Ernest Hemingway once wrote, “There is nothing to writing. All you do is sit down at a typewriter and bleed.” In suppressing the writer in me all these years out of fear, I now realize I suppressed the very blood that one needs to truly live. I dedicate my renewed commitment to my writing to the deepest soul connection I’ve ever had, the one who always inspired me to write, and the one who inspires these very words.

For you, Michael, I bleed. Through my words, I bleed.

I want to talk about demons. Not the imaginary ones that haunt us from the creative imaginations of writers and filmmakers. I want to talk about the ones that taunt us in real life with their seductive embrace. They whisper in our ears sweet poetry on how they are the only one who understands our true nature, the only one who hears our cries of pain, the only one who could comprehend all the anguish that makes us scream quietly and alone. 
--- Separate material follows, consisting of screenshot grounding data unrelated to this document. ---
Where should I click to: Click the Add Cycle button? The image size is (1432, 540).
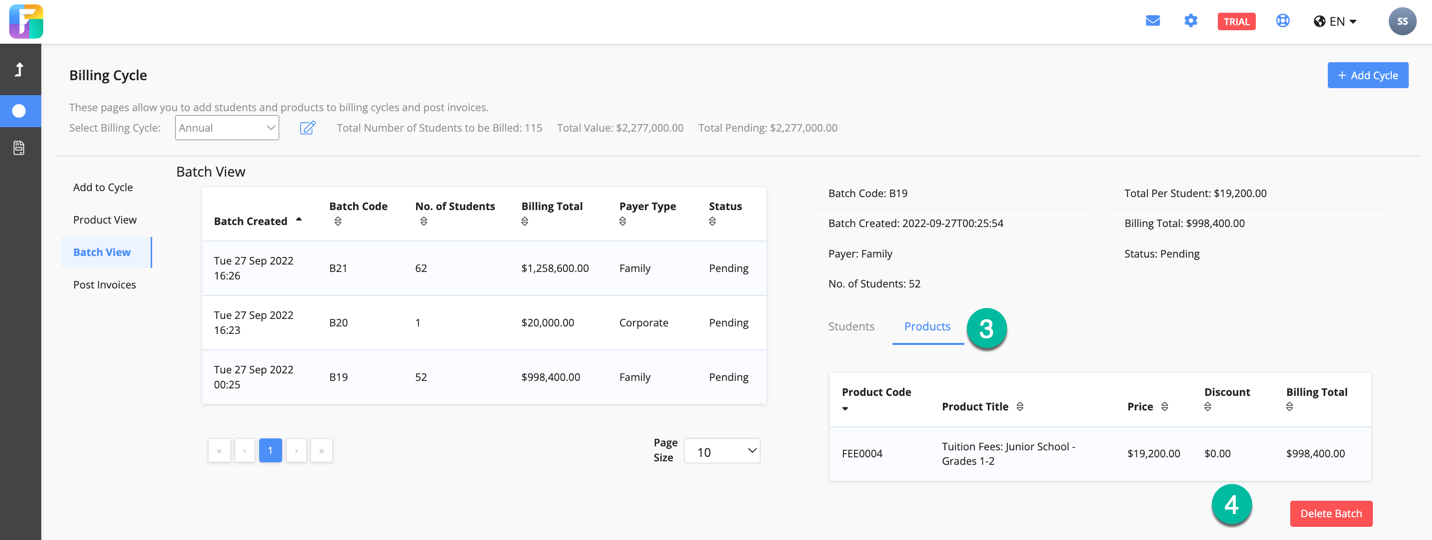pos(1367,75)
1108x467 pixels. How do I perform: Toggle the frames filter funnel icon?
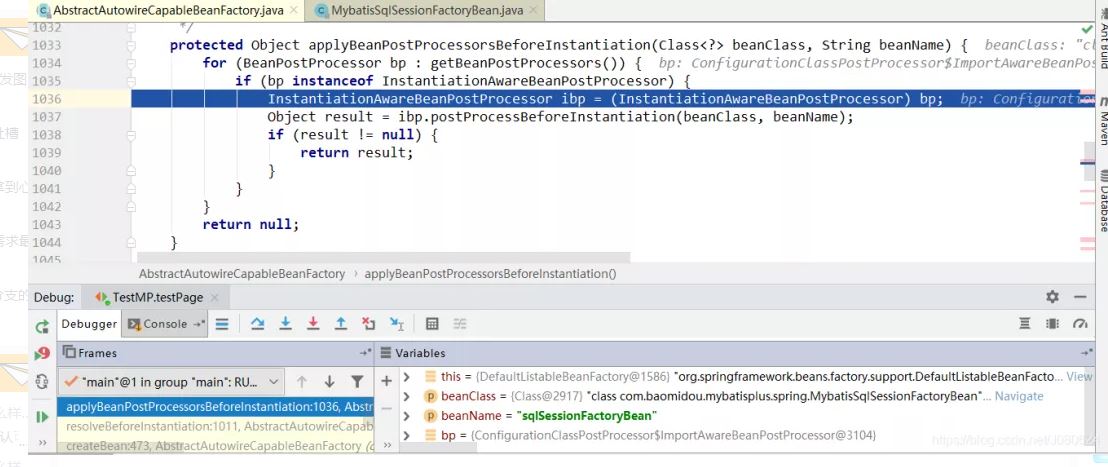tap(357, 381)
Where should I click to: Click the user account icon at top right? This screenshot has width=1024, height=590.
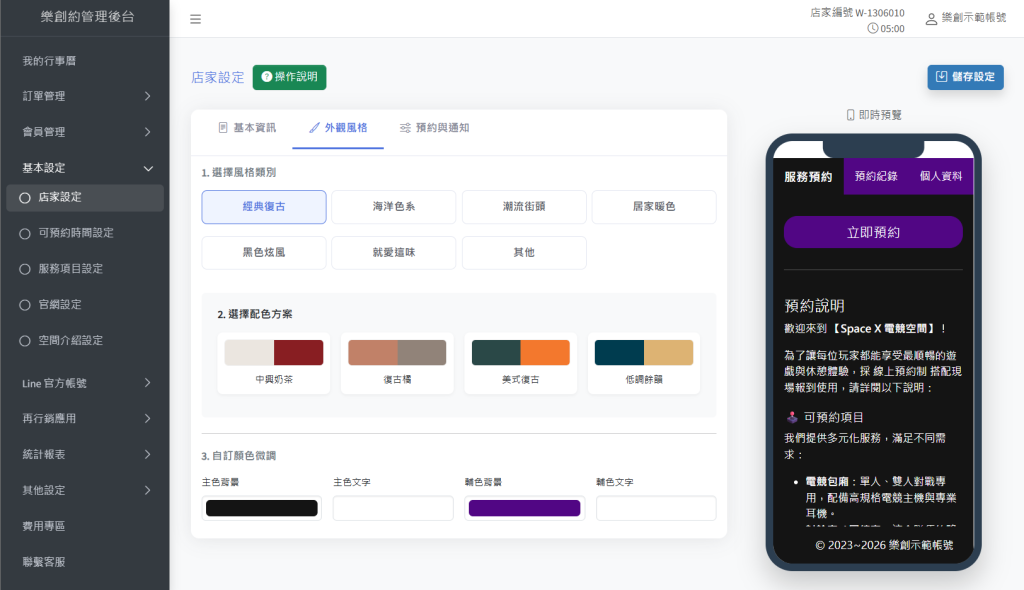coord(931,19)
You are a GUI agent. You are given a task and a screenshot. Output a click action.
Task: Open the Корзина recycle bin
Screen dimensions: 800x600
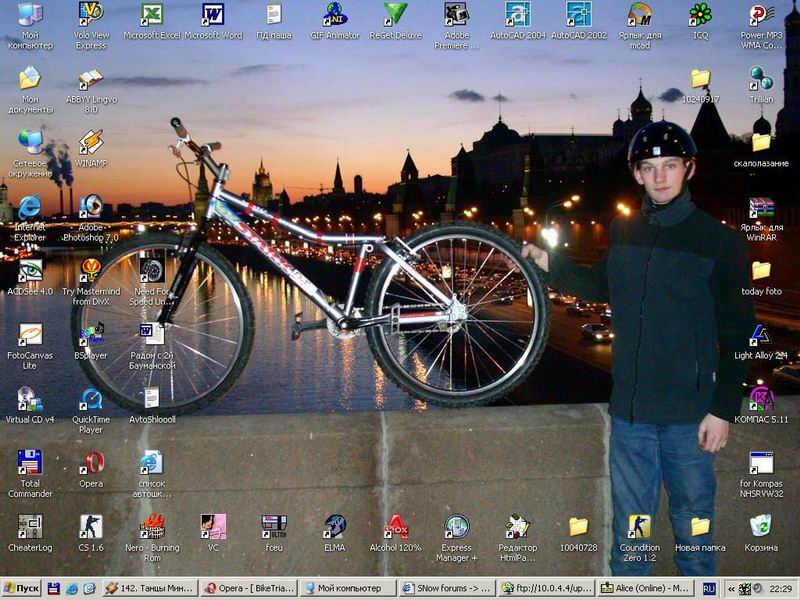(761, 526)
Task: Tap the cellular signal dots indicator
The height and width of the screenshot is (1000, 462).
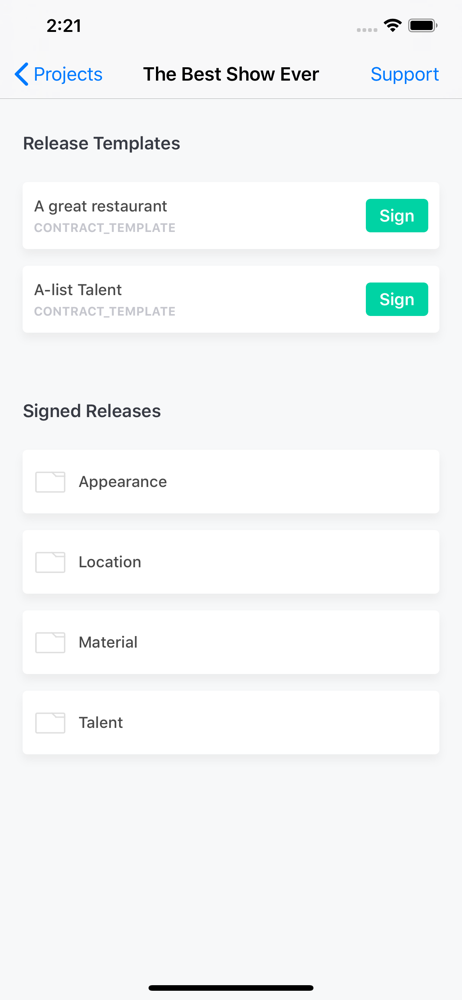Action: point(367,29)
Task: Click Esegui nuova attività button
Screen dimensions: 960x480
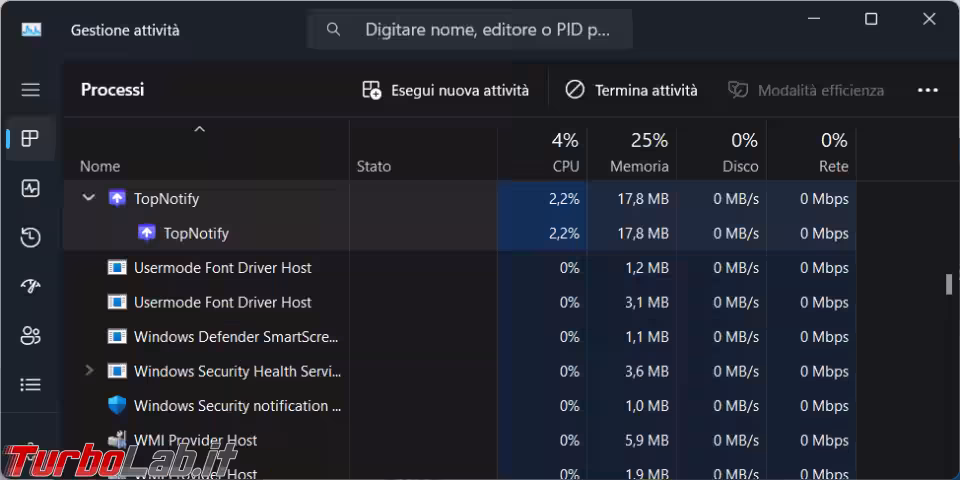Action: [x=445, y=90]
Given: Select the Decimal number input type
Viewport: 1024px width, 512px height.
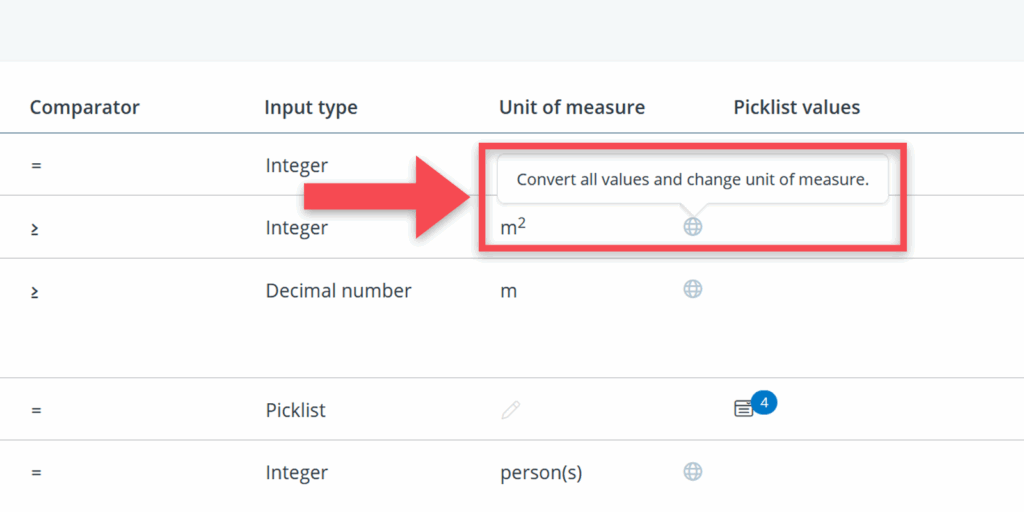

Eventually, after enough courting, that demon takes up permanent residence within our darkness... that sacred place that is meant to hold a dark enough space to show us the dazzling mysteries that belong only to each of us. At some point, we surrender our fight to have balance, preferring the comforting embrace of our demons, rocking us into a deep slumber, in this space that used to be a place of learning, now, becomes a place of yearning... to be numb, to be free.

Just as the dark is both seductive and addictive, so, too, is the light. We are conditioned into believing that we can only be dark or light, follow only a dark or light path. This is when the unbearable suffering begins, the attachments, because we are being baited to pick sides. And by picking sides, we never fully actualize our full truths. We are both dark and light. There can’t be dreams without the nightmares. The light and dark has to coexist within ourselves because they are a part of one, they are equally a part of our soul. To deny one is to deny the other.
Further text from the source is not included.